Kashmiri Murgh Mutanjan
How to make Ghee
- For yakhani:
- 7-8 chicken drum sticks
- 2 bay leaves
- 1 strip cinnamon stick
- 1 black cardamom
- 3-4 cloves
- 7-8 whole black peppers
- For rice:
- 750 gm basmati rice, soaked atleast 2 hours and boiled
- 750 gm sugar (optional, if you want less sweetness the amount can be lesser)
- 1 tsp kewra essence
- 1 tsp red, green and orange food colour
- 1 and 1/2 cup of mixed dry fruits (like apricot, raisins, cashwes, almonds, pistachios, khopra and makhane)
- 1 badyan flower
- 2-3 green cardamoms
- 1 cinnamon stick
- Optional sweets like petha, chum-chum, rasgulla and desi ghee
- Take water in stove, add the chicken drum stick and all the whole masalas, boil it till it's cooked but not broken. Now separate these pieces from the water and drain the whole masala from the yakhani water. Keep this water aside.
- Now heat ghee on a big pan and slightly roast the dry fruits in it.

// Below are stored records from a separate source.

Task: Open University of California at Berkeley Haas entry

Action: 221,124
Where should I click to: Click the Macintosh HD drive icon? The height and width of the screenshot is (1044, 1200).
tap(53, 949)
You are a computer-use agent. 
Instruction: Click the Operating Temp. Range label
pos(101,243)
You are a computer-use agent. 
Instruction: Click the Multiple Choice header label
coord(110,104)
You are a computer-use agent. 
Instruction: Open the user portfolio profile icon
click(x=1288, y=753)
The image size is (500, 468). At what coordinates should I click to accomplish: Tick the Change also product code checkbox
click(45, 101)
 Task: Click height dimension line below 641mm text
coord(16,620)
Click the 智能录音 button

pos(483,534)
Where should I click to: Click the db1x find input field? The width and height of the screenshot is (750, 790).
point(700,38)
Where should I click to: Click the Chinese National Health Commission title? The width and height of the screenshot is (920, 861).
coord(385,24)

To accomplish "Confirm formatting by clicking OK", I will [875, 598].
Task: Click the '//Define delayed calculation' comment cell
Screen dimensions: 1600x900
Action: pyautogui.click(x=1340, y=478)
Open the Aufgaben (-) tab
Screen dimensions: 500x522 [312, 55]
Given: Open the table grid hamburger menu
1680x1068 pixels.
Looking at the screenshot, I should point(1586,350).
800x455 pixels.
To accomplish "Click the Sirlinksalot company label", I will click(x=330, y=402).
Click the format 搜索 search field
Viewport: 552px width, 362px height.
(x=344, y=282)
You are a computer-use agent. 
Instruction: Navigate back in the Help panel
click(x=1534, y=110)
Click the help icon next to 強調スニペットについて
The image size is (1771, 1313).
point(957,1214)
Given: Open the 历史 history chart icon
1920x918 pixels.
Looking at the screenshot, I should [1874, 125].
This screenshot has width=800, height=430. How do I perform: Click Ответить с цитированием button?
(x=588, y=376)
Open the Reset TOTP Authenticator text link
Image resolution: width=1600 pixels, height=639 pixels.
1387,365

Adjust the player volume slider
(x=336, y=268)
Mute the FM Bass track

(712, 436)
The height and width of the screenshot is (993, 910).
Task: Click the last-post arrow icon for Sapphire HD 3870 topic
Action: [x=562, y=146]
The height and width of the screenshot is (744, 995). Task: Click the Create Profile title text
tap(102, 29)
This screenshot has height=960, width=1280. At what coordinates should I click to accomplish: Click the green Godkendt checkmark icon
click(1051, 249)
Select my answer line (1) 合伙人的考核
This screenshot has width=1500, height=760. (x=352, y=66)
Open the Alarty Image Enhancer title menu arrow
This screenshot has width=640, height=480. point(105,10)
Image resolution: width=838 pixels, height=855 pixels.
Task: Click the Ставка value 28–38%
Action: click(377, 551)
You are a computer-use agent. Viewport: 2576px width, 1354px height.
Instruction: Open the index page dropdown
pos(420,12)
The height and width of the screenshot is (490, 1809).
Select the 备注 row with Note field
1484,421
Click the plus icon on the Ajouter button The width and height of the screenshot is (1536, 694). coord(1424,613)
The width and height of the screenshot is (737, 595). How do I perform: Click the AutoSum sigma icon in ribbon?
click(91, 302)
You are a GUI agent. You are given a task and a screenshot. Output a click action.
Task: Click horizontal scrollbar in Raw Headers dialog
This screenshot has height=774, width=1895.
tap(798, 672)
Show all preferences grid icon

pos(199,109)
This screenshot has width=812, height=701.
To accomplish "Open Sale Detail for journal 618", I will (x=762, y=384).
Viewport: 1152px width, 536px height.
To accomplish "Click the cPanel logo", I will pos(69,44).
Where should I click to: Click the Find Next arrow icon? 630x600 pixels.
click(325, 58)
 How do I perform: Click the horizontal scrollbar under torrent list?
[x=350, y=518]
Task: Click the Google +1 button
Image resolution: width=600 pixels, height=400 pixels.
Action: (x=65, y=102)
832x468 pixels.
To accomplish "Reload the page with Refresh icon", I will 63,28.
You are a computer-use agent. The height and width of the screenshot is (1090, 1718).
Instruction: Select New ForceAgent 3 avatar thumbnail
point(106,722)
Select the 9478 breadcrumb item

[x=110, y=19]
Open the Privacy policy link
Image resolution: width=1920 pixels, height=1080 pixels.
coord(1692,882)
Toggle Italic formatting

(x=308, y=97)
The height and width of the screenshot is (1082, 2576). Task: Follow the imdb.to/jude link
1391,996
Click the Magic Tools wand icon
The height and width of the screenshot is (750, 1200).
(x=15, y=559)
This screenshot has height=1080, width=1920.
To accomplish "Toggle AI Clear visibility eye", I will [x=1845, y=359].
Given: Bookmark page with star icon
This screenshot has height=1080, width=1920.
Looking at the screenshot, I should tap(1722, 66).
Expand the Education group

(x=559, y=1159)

Now add all the whole masala again in it, add the leg pieces, boiled rice, sugar and yakhani water in it, then add the food colour with space and the kewra essence.
- Now add the sweets pieces in it and cover the lid with a cotton cloth, then cover the rice pan with this lid for dum. When the vapour comes from all sides, remove the lid and mix the rice carefully, otherwise the rice will break and the taste is gone.
- When it's completely done again, sprinkle some dry fruits and boiled egg rings over it.
- Serve it hot.
My Tip: In different areas, few variations are used, such as salt to boil the rice, etc. So it's your choice to use salt or sugar as per your taste.